[RECORDS SUPPLIED Boundary: Start]

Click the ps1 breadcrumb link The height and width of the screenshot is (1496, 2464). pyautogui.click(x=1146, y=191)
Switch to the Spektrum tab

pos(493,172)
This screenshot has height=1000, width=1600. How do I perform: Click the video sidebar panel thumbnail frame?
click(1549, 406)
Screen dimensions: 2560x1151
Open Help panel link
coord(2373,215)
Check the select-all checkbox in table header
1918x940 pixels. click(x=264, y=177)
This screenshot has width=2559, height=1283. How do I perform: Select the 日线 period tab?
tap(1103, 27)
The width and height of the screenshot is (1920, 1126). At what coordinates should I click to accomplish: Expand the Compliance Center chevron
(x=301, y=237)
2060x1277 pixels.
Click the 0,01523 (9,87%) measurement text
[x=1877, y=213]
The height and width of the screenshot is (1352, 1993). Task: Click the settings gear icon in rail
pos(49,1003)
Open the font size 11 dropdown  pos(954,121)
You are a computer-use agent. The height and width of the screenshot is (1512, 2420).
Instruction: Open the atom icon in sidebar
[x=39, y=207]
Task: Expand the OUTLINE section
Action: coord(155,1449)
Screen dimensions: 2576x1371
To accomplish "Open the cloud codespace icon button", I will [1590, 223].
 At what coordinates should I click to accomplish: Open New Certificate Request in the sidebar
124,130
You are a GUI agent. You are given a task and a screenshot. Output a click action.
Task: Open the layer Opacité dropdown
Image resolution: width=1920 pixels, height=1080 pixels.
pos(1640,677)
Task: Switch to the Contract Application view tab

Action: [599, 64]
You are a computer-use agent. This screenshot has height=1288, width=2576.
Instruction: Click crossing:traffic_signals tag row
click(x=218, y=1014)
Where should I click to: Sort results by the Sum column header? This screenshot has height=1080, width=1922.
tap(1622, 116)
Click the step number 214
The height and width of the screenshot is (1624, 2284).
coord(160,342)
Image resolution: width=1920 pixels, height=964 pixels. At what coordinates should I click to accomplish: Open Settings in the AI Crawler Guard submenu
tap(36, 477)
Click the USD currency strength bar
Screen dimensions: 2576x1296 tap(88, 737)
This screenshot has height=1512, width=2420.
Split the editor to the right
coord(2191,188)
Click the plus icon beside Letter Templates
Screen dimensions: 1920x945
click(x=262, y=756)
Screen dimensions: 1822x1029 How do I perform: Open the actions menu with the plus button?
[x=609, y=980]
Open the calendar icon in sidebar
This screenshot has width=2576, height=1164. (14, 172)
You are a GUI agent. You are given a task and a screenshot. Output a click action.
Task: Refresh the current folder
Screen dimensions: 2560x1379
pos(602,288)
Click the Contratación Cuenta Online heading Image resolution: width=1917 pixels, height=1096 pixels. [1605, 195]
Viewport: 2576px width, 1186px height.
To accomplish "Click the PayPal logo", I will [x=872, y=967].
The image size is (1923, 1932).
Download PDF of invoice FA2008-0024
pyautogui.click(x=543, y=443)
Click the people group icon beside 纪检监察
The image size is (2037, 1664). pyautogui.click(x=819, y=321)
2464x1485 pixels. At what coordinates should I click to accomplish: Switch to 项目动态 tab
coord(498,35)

[RECORDS SUPPLIED Boundary: End]

→ **TASK DETAILS**:
Repeat the listing exactly, keeping every word in place.

→ **RESULT FOR THIS TASK**:
Click the ps1 breadcrumb link The height and width of the screenshot is (1496, 2464). pyautogui.click(x=1146, y=191)
Switch to the Spektrum tab

pos(493,172)
This screenshot has height=1000, width=1600. How do I perform: Click the video sidebar panel thumbnail frame?
click(1549, 406)
Screen dimensions: 2560x1151
Open Help panel link
coord(2373,215)
Check the select-all checkbox in table header
1918x940 pixels. click(x=264, y=177)
This screenshot has width=2559, height=1283. How do I perform: Select the 日线 period tab?
tap(1103, 27)
The width and height of the screenshot is (1920, 1126). At what coordinates should I click to accomplish: Expand the Compliance Center chevron
(x=301, y=237)
2060x1277 pixels.
Click the 0,01523 (9,87%) measurement text
[x=1877, y=213]
The height and width of the screenshot is (1352, 1993). Task: Click the settings gear icon in rail
pos(49,1003)
Open the font size 11 dropdown  pos(954,121)
You are a computer-use agent. The height and width of the screenshot is (1512, 2420).
Instruction: Open the atom icon in sidebar
[x=39, y=207]
Task: Expand the OUTLINE section
Action: coord(155,1449)
Screen dimensions: 2576x1371
To accomplish "Open the cloud codespace icon button", I will [1590, 223].
 At what coordinates should I click to accomplish: Open New Certificate Request in the sidebar
124,130
You are a GUI agent. You are given a task and a screenshot. Output a click action.
Task: Open the layer Opacité dropdown
Image resolution: width=1920 pixels, height=1080 pixels.
pos(1640,677)
Task: Switch to the Contract Application view tab

Action: [599, 64]
You are a computer-use agent. This screenshot has height=1288, width=2576.
Instruction: Click crossing:traffic_signals tag row
click(x=218, y=1014)
Where should I click to: Sort results by the Sum column header? This screenshot has height=1080, width=1922.
tap(1622, 116)
Click the step number 214
The height and width of the screenshot is (1624, 2284).
coord(160,342)
Image resolution: width=1920 pixels, height=964 pixels. At what coordinates should I click to accomplish: Open Settings in the AI Crawler Guard submenu
tap(36, 477)
Click the USD currency strength bar
Screen dimensions: 2576x1296 tap(88, 737)
This screenshot has height=1512, width=2420.
Split the editor to the right
coord(2191,188)
Click the plus icon beside Letter Templates
Screen dimensions: 1920x945
click(x=262, y=756)
Screen dimensions: 1822x1029 How do I perform: Open the actions menu with the plus button?
[x=609, y=980]
Open the calendar icon in sidebar
This screenshot has width=2576, height=1164. (14, 172)
You are a GUI agent. You are given a task and a screenshot. Output a click action.
Task: Refresh the current folder
Screen dimensions: 2560x1379
pos(602,288)
Click the Contratación Cuenta Online heading Image resolution: width=1917 pixels, height=1096 pixels. [1605, 195]
Viewport: 2576px width, 1186px height.
To accomplish "Click the PayPal logo", I will [x=872, y=967].
The image size is (1923, 1932).
Download PDF of invoice FA2008-0024
pyautogui.click(x=543, y=443)
Click the people group icon beside 纪检监察
The image size is (2037, 1664). pyautogui.click(x=819, y=321)
2464x1485 pixels. At what coordinates should I click to accomplish: Switch to 项目动态 tab
coord(498,35)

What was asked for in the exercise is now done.